-- START OF DATA PROVIDED --
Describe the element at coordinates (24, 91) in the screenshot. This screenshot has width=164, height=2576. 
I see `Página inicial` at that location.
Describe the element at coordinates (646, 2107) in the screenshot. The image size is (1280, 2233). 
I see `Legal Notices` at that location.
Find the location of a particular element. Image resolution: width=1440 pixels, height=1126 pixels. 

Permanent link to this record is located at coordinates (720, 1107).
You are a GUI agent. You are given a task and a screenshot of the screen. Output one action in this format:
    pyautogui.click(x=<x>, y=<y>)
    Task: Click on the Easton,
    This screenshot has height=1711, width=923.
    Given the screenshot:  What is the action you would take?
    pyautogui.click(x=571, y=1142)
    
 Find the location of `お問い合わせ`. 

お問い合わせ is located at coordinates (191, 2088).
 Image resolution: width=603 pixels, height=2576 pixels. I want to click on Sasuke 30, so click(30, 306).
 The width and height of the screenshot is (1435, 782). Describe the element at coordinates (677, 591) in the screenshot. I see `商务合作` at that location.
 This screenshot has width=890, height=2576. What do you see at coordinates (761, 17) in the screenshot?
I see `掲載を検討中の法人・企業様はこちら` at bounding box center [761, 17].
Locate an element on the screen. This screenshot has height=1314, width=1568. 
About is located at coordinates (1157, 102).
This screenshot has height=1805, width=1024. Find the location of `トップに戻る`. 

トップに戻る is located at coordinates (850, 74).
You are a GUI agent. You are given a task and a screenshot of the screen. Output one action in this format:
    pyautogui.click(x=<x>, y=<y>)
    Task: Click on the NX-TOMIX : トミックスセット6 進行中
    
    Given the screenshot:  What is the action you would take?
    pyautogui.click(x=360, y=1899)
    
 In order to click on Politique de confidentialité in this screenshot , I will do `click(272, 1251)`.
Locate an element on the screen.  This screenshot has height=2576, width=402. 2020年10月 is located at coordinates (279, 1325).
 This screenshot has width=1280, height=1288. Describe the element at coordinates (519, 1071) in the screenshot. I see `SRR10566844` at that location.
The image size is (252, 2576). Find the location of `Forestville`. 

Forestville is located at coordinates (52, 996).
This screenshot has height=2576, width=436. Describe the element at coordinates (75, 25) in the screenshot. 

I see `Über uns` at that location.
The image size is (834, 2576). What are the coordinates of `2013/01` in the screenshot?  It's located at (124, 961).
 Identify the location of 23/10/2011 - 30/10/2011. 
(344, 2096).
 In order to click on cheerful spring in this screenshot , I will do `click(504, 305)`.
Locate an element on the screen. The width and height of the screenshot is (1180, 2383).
-- END OF DATA PROVIDED --
PROBLEM REQUIREMENTS — Render the entries above, from the first line through the line containing "center [761, 17]." inclusive, as a Markdown table with the columns Row and Line. Number each line in Row, and leave out blank lines.

PROBLEM SOLUTION —
| Row | Line |
|---|---|
| 1 | Describe the element at coordinates (24, 91) in the screenshot. This screenshot has width=164, height=2576.  |
| 2 | I see `Página inicial` at that location. |
| 3 | Describe the element at coordinates (646, 2107) in the screenshot. The image size is (1280, 2233).  |
| 4 | I see `Legal Notices` at that location. |
| 5 | Find the location of a particular element. Image resolution: width=1440 pixels, height=1126 pixels.  |
| 6 | Permanent link to this record is located at coordinates (720, 1107). |
| 7 | You are a GUI agent. You are given a task and a screenshot of the screen. Output one action in this format: |
| 8 |     pyautogui.click(x=<x>, y=<y>) |
| 9 |     Task: Click on the Easton, |
| 10 |     This screenshot has height=1711, width=923. |
| 11 |     Given the screenshot:  What is the action you would take? |
| 12 |     pyautogui.click(x=571, y=1142) |
| 13 |  Find the location of `お問い合わせ`.  |
| 14 | お問い合わせ is located at coordinates (191, 2088). |
| 15 |  Image resolution: width=603 pixels, height=2576 pixels. I want to click on Sasuke 30, so click(30, 306). |
| 16 |  The width and height of the screenshot is (1435, 782). Describe the element at coordinates (677, 591) in the screenshot. I see `商务合作` at that location. |
| 17 |  This screenshot has width=890, height=2576. What do you see at coordinates (761, 17) in the screenshot? |
| 18 | I see `掲載を検討中の法人・企業様はこちら` at bounding box center [761, 17]. |